While many continue to debate how much is too much to pay for a drug, what can’t be debated is what Sovaldi signifies. “From my point of view,” says another head of R&D, “Gilead did something we can expect to see much more commonly — movement away from developing drugs to manage chronic diseases, and entry into an era of cures or single treatments.” One of the challenges Sovaldi presents is the immediate up-front costs associated with it upon market entry. “It is certainly not the biggest evil that ever happened. This is a drug which cures a once incurable disease. Personally, I think holding up Gilead and Sovaldi as an example of where we went wrong to be a bit strange. I think there are other better examples of companies pushing up prices on products that have been around for years, and do so just because they happen to be the only company that make it. As we enter an era of developing one-off treatments that last for a very long time, we can expect these to come with very high price tags.” But this executive thinks the biggest innovation wasn’t necessarily Sovaldi, but figuring out how to do an HCV culture and measure that in-vitro. “That was the breakthrough that made it inevitable that there would be more drugs,” he shares. “With the advent of genetics we can expect further waves of innovation, which our healthcare system has to be ready for. Until recently [Sovaldi] type of drug development has been the stuff of science fiction, but it’s getting real.”
Another R&D head had this to say regarding lessons learned from Gilead. “One of the biggest challenges for us, especially with all the discussion that’s going on about pricing, is this question about high up-front costs. There’s reason to believe that one time or short course treatments of chronic diseases are going to increase in the future. While I certainly agree that we need to be value based, when you aren’t in a single payer system, the value 10 years down the road is real life to someone other than the person who paying the bills [i.e., the insurance companies]. If we can’t come to grips with this in a logical way, we will have a problem that will negatively affect future waves of innovation.” According to this executive, there aren’t a lot of secrets anymore. For example, more than one company has been competing in the hepatitis space. “When breakthrough products get their Phase 2 data, word spreads rapidly.
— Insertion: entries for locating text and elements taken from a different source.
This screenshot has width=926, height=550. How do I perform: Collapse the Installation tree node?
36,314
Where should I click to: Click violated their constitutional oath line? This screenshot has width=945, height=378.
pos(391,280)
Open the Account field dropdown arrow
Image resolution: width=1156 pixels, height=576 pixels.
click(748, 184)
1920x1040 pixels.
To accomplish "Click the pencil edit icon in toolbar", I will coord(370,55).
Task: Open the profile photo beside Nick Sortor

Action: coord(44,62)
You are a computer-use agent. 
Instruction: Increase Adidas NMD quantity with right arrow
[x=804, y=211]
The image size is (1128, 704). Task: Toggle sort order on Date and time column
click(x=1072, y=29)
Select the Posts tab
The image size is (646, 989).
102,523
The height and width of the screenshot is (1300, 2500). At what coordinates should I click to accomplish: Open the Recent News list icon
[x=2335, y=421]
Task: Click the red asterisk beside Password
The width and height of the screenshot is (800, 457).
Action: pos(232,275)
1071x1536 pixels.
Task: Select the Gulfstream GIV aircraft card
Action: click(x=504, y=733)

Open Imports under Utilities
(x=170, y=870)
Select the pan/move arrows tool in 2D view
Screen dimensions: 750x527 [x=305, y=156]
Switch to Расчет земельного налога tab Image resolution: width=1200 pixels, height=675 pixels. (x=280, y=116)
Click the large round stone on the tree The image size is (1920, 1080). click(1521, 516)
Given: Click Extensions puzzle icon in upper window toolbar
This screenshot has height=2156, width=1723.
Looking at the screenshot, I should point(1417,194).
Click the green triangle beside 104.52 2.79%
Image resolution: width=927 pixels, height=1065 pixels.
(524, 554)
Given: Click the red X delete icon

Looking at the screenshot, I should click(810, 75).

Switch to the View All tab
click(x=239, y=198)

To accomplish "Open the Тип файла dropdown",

That’s something you have to think about in R&D. Yes, you have to differentiate, and you have to innovate. But if all goes well, you may have a year or two edge on the competition, rarely more than that.” While the speed of innovation has driven up R&D costs, so too has increased demand for post approval research that goes well beyond what was required a decade ago. While this executive believes predicting the future to be difficult, especially with regard to pricing and access, this is something all biopharmaceutical companies need to improve upon. “Those who predicted what would happen in oncology and rare diseases with biosimilars five or 10 years ago, in terms of how they are invested are reaping the rewards now. If we just assume that all those issues or up-front pure payments will be the same 10 years from now, chances are we will be wrong. Figuring out how to do research now to address the environment of the future is a real challenge.”